People warning of horrible health effects of 5G wireless networks aren’t hard to find. But it turns out their claims are based on a mistake made by a scientist decades ago.
Still, this claim lives on — and is even being spread by Russian trolls.
One simple mistake…
Back in 2000, physicist Bill P. Curry did a study on the effects of Wi-Fi for a Florida public school district. After some research, he warned educators that high-frequency electromagnetic waves would give brain cancer to those exposed to them, according to The New York Times.
Curry’s report included a chart that must have scared the dickens out of them. It showed that the higher the frequency of the radio waves, the more they are absorbed by brain tissue.
Since that time, others have pointed to this research as reason to be concerned about cellphones, 3G, 4G and now 5G. Brain cancer almost always comes up in these warnings.
But Curry’s doctorates were in physics and electrical engineering, not in biology or medicine. As a result, he misinterpreted the chart shown above.
It accurately portrays the effects of electromagnetic waves on internal body tissues, but Curry didn’t know that one of the purposes of our skin is to protect us from this type of radiation.
“It doesn’t penetrate,” Christopher Collins, a professor of radiology at New York University, told the Times. And he should know. He studies the effects of radio waves on living creatures.
Electromagnetic radiation is naturally all around us
Humans didn’t invent electromagnetic radiation. It’s emitted by the sun, by fire — even by fireflies. Protecting internal organs from radiation is something fish needed to develop 375 million years ago in order to move onto the land. It’s one reason why we have skin.
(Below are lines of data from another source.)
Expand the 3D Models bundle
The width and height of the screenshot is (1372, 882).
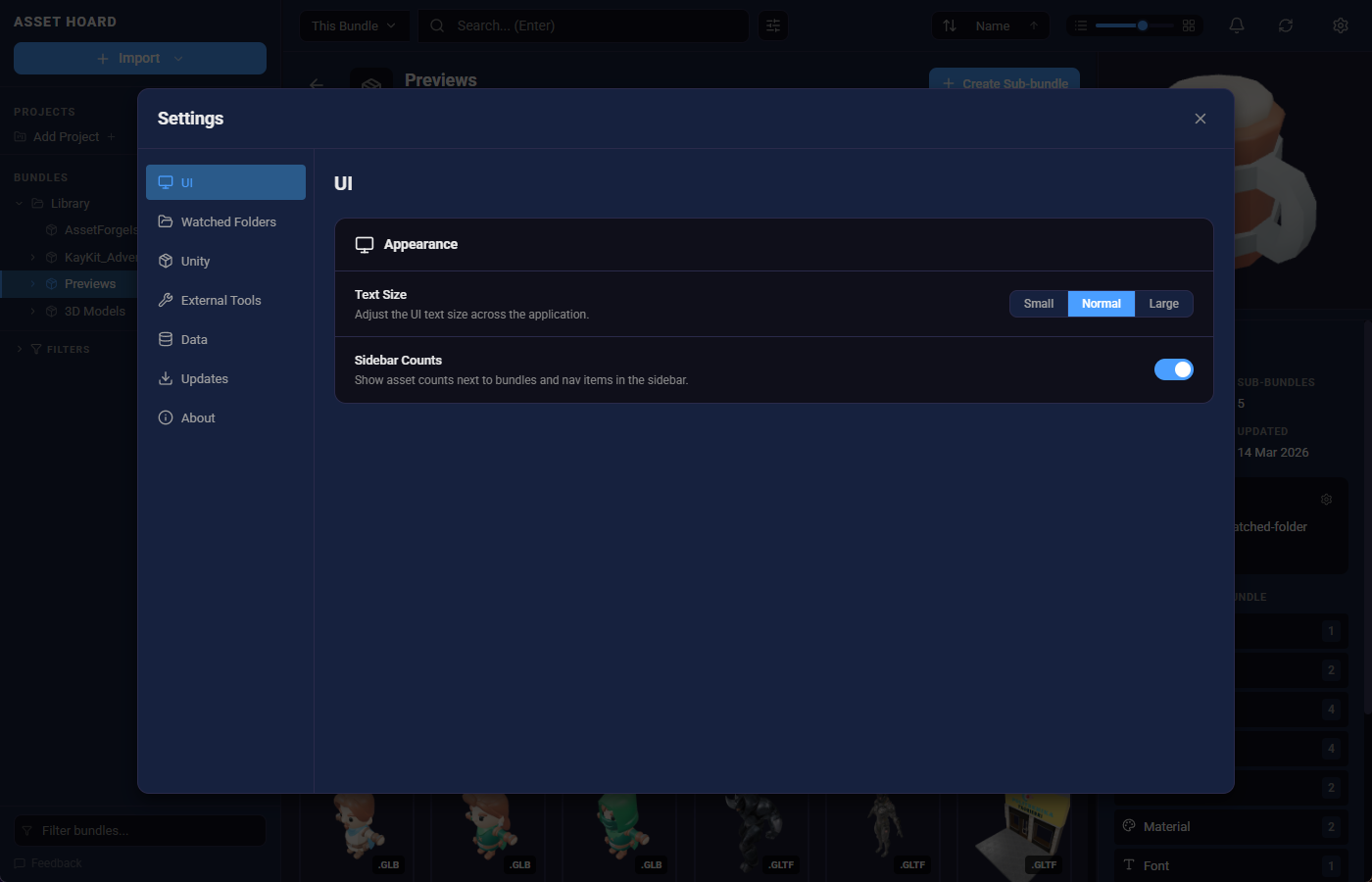pos(32,311)
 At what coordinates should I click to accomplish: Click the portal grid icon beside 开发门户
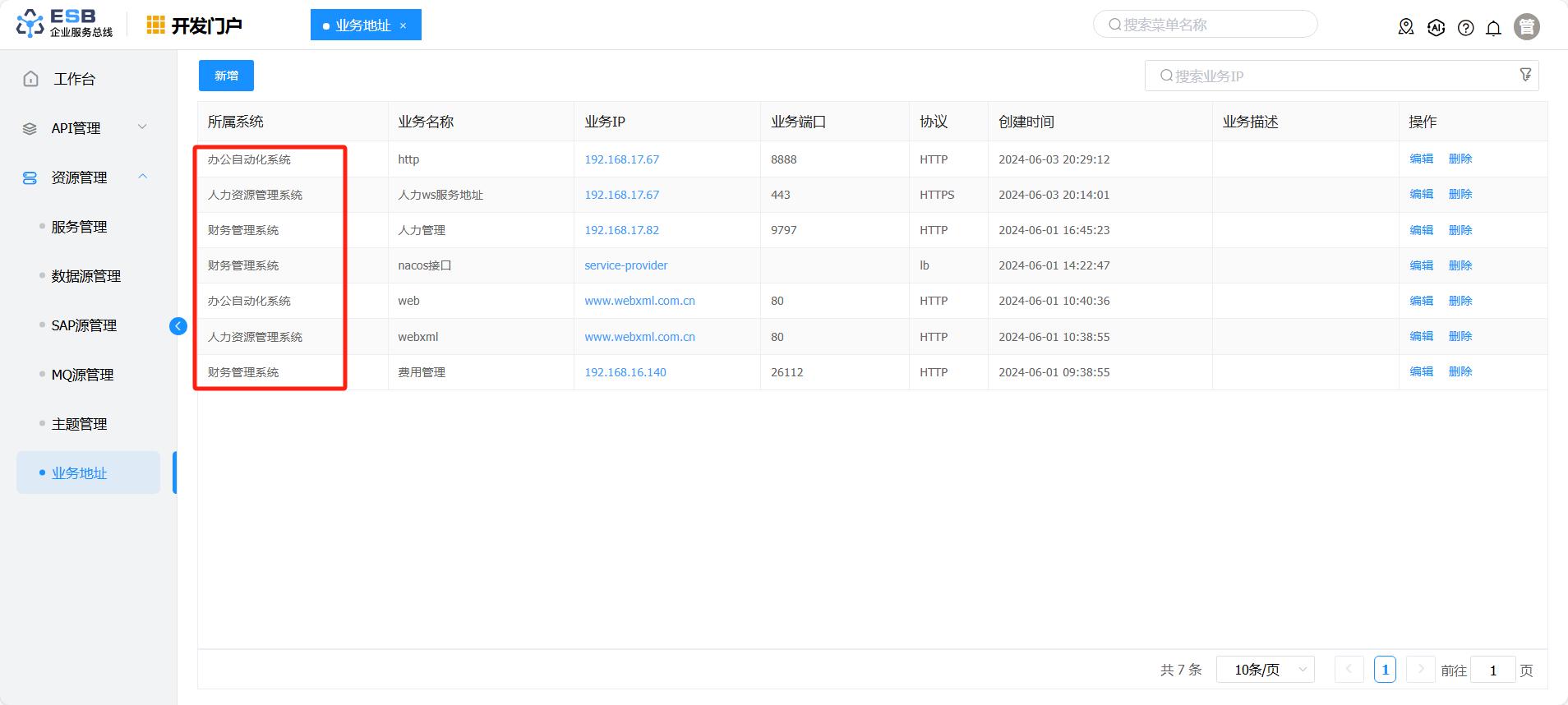click(155, 25)

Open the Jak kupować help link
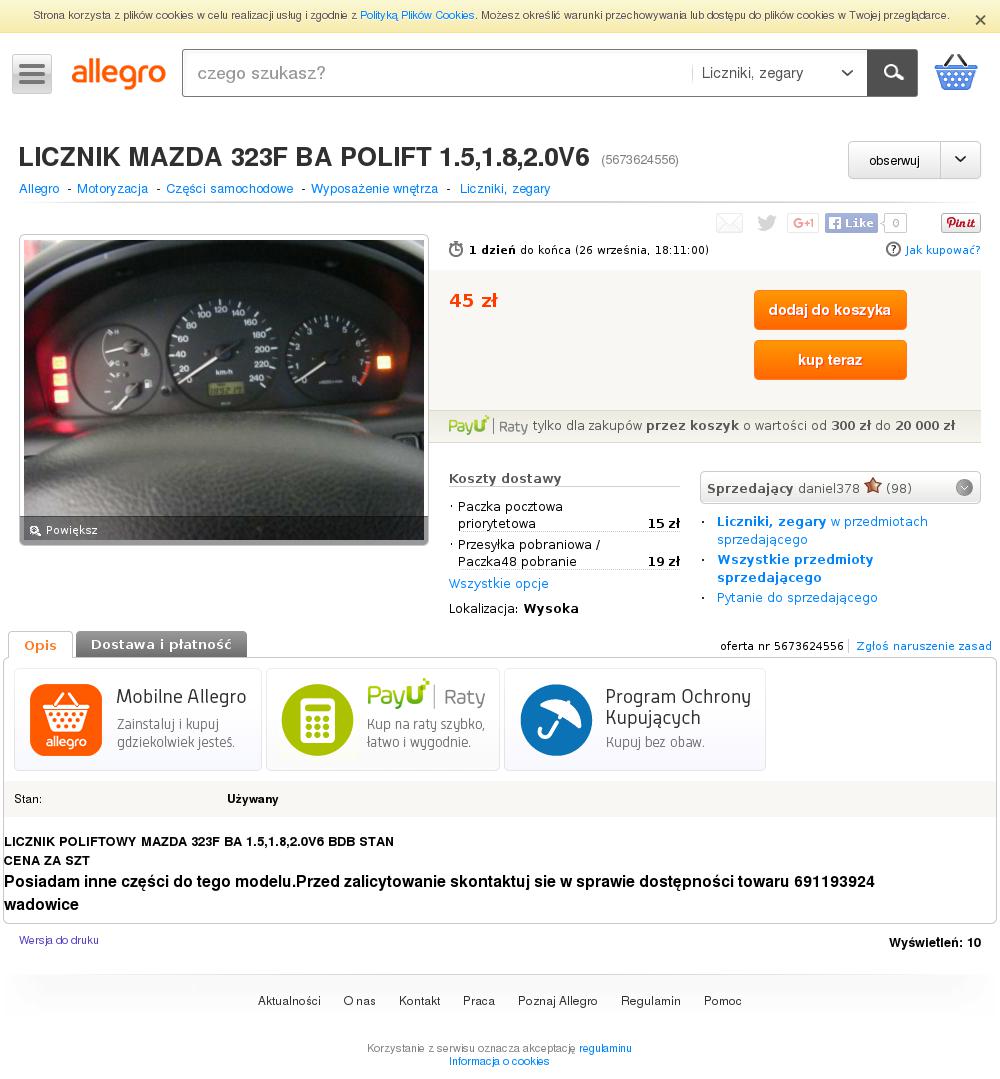click(x=933, y=250)
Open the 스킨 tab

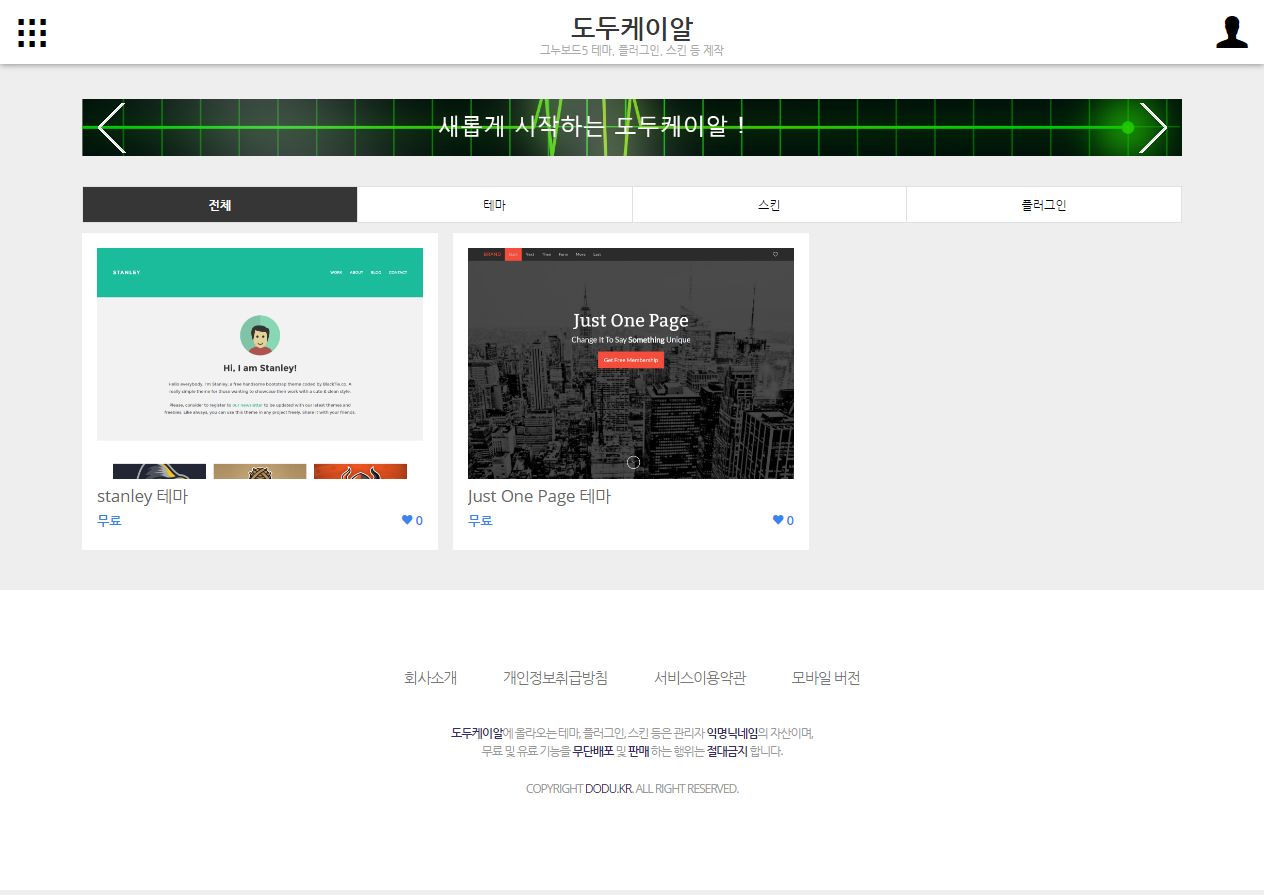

The frequency increases in 5G are often cited as a cause for concern. Wi-Fi uses 2.4 GHz and 5 GHz, while the replacement for 4G can go up to 86 GHz, a substantial jump. But nervousness about this doesn’t take into account that the entire radio portion of the EM spectrum is much, much lower frequency than visible light, which goes between 430 THz and 770 THz. So as long as your skin is opaque to light, you’re safe from the cell tower down the street.
But there are people and organizations who continue to warn of the nonexistent dangers of 5G. Some of them are just individuals who don’t trust big business, the government or science.
But these incorrect warnings are also being spread by Russian operatives, according to the Times. Perhaps the goal is to slow the implementation of 5G networks in the United States, since they are expected to be a significant underpinning of the economy in the future.